For procurement, insist on demos where the vendor shows blocked prompt injections, rejected poisoned documents, and gated tool calls with human confirmation. Ask for SOC reports, pen-test summaries, and evidence that model and data pipelines are signed end-to-end. These are simple ways to separate slideware from systems you can trust.

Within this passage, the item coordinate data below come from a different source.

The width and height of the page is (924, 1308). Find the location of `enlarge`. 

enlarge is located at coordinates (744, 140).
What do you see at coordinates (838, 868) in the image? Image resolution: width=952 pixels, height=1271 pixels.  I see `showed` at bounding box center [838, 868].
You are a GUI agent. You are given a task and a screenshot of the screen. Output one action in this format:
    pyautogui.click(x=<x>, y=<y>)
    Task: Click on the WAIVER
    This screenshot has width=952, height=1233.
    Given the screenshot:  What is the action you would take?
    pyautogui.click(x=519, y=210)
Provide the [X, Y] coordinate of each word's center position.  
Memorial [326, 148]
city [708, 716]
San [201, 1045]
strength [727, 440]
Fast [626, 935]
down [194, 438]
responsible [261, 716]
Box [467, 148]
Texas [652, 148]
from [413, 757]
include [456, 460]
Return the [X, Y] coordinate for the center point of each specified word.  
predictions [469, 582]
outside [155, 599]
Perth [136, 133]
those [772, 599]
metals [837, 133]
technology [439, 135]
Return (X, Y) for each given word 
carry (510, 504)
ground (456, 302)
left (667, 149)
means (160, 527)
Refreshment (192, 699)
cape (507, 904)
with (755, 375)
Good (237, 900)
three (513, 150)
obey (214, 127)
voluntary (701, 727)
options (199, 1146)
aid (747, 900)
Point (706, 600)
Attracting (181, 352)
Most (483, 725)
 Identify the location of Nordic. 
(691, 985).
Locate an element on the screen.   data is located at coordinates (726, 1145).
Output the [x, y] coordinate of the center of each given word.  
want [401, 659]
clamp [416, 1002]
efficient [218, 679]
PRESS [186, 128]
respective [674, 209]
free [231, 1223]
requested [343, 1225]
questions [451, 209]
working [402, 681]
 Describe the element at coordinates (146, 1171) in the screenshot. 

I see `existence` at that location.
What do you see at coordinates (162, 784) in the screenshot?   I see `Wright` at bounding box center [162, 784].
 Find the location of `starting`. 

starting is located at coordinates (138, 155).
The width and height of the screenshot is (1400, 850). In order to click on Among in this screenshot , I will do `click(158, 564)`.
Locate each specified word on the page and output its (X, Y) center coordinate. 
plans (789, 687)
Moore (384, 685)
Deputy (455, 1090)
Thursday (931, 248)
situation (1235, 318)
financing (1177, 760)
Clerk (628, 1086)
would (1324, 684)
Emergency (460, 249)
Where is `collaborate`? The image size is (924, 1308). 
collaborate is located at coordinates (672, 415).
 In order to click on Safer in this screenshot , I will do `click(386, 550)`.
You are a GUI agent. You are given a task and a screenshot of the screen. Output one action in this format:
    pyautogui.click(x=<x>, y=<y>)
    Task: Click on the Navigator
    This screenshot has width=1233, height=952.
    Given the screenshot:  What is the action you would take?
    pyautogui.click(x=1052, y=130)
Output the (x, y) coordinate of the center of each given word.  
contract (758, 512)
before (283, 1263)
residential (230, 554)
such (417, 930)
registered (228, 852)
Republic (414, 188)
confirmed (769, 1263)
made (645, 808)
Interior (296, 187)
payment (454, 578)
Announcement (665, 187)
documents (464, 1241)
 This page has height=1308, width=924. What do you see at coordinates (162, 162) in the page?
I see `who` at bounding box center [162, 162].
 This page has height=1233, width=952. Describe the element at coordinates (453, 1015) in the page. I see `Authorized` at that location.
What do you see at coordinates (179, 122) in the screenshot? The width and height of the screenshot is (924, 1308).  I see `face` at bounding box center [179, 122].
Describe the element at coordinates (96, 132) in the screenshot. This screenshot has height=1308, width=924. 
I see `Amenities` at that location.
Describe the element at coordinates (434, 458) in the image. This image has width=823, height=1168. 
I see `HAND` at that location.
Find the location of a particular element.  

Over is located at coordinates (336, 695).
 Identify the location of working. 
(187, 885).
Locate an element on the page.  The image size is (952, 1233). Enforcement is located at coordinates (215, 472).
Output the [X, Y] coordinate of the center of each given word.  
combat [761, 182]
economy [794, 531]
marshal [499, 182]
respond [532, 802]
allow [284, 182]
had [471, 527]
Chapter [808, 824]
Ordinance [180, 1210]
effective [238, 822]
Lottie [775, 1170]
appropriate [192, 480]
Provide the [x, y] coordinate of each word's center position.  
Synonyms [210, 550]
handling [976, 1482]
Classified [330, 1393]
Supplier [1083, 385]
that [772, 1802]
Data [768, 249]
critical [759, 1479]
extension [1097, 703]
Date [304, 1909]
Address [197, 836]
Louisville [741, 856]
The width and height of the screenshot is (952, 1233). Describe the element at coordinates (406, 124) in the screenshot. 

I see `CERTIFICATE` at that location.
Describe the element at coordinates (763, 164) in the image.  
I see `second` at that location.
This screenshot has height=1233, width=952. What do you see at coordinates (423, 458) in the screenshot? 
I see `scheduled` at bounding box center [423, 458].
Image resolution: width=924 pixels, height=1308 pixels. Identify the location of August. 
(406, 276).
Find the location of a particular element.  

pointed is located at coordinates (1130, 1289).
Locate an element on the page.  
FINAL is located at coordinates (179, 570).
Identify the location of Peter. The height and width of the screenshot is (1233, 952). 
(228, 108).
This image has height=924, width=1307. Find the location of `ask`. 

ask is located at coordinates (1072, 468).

Proof & Authoritative Resources
Use recognized frameworks to ground your LLM security program and satisfy audits:
- NIST — AI Risk Management Framework (governance and risk treatment)
- OWASP — Top 10 for LLM Applications (threat catalog & test ideas)
- ENISA — Cybersecurity Publications (data minimization, logging, identity)
- NIST — Secure Software Development Framework (supply-chain and SDLC practices)
- ISO/IEC 27001 (ISMS controls that intersect with LLM security)
Internal Links on Bulktrends
Putting It Together
The best LLM security programs look like strong SaaS security: clear policies, layered controls, and evidence auditors can read. Build the gateway, isolate retrieval, sandbox tools, protect secrets, and trace everything. Then keep testing and patching as models and prompts evolve. Treat the model like middleware, not magic—give it privileges only when necessary, and make those privileges observable.
When leadership asks, “Can we ship this safely?”, answer with a measured plan: a week for gateway policies, two weeks for retrieval isolation, another for tool sandboxing, then continuous red-team tests. That’s what modern LLM security looks like in practice—useful, measurable, and repeatable. Set quarterly goals: reduce tool-call false positives by half, increase trace coverage to 99%, and shorten incident triage by adding better metadata to traces.
Bottom line: adopt LLM security as an engineering habit, not a one-time audit. It will make releases faster, not slower. Ship small, collect evidence, and expand scope only when your controls are boring and your incident reviews are short.
Disclaimer: Controls must match your sector’s legal and privacy requirements. Test with red teams and real users before scaling.